I feel that 'toffee wrappers' is highly significant.

Dr. C (Dr. C), Thursday, 9 September 2004 07:31 (nineteen years ago) link

They certainly are if that's all your dressed in (plus the morning paper)

Vasquesz, Thursday, 9 September 2004 07:46 (nineteen years ago) link

Yes, perhaps that contributed to Mr. Jones being run down

Dr. C (Dr. C), Thursday, 9 September 2004 07:53 (nineteen years ago) link

"I feel that 'toffee wrappers' is highly significant."

Well, they're a symbol of the attractively eye-catching but ultimately disposable veneer that covers the surface our modern consumer-driven society and conceals the sweetly seductive but ultimately insubstantial product within, which lacks any real nutritional value and ultimately serves only to corrupt and destroy our souls like so many decayed and rotting teeth awaiting the dental care of spiritual enlightenment, obviously....

Stewart Osborne (Stewart Osborne), Thursday, 9 September 2004 08:00 (nineteen years ago) link

He's in Oxford Circus tube station and unwittingly intercepted a group of fanatical terrorists plotting to blow it up, as fully described on the follow-up "'A' Bomb In Wardour Street."

Donnie Smith The Quiz Kid, Thursday, 9 September 2004 14:52 (nineteen years ago) link

five months pass...
Plausible, plausible enough... yet I think Weller thinks on many levels. He's subtle, subtle as a fox...

Could the lyric actually be the voice of the narrator, talking to police, trying to excuse his part in a mugging or attempted bombing? In which case, are we to trust the narrator? It could all be an alibi attempt. This raises new and puzzling possibilities.
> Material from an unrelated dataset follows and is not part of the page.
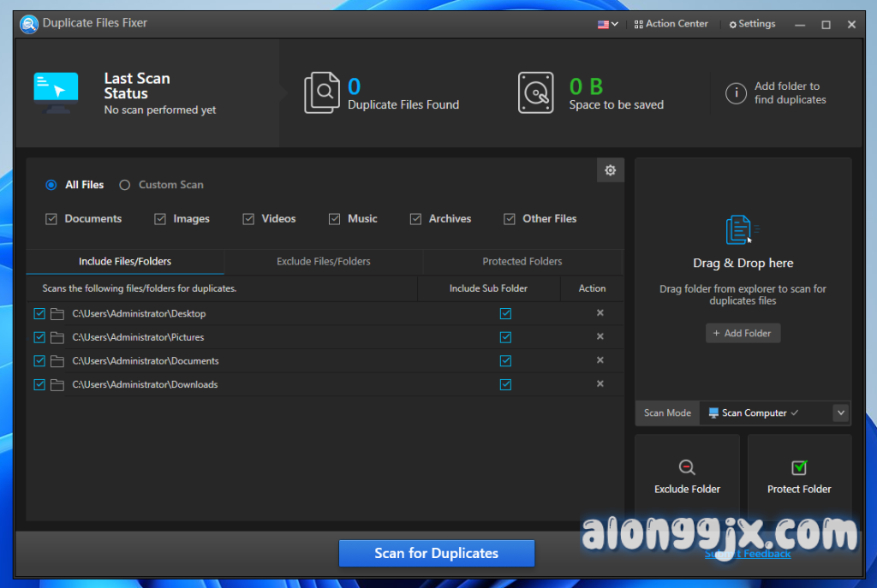Remove the Desktop folder with its X icon

pos(600,313)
thee music mole, Tuesday, 22 February 2005 06:13 (nineteen years ago) link

I can only suggest that the police should violently beat a confession out of him immediately - hurrah!
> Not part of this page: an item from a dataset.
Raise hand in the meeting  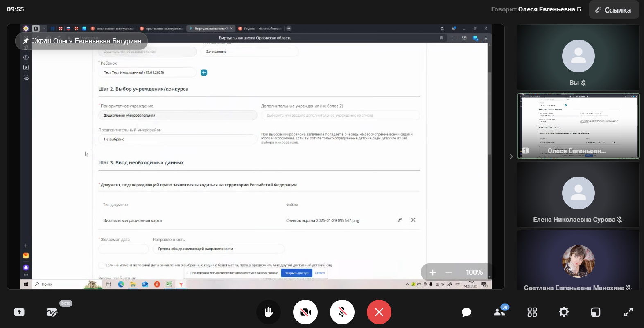pyautogui.click(x=269, y=312)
Stewart Osborne (Stewart Osborne), Tuesday, 22 February 2005 09:54 (nineteen years ago) link

"Mr Jones was run down".

He needed a vitamin 12 booster. Local news. Don't you love it?

mark grout (mark grout), Tuesday, 22 February 2005 10:10 (nineteen years ago) link

He probably wouldn't have had a vitamin deficiency at all if he'd had a healthier, more balanced diet and eaten a bit more fresh fruit and veg, and bit less unheatlthy processed food....

Why if he'd just made a bit more effort to eat a few less takeaway curries - and maybe to pull out a plum just a little bit more often instead - this nutritional disaster might have been avoided!

Stewart Osborne (Stewart Osborne), Tuesday, 22 February 2005 10:24 (nineteen years ago) link

I wonder what the policemen said to him? 'Weller, weller, weller, what's all this about then?' Sorry.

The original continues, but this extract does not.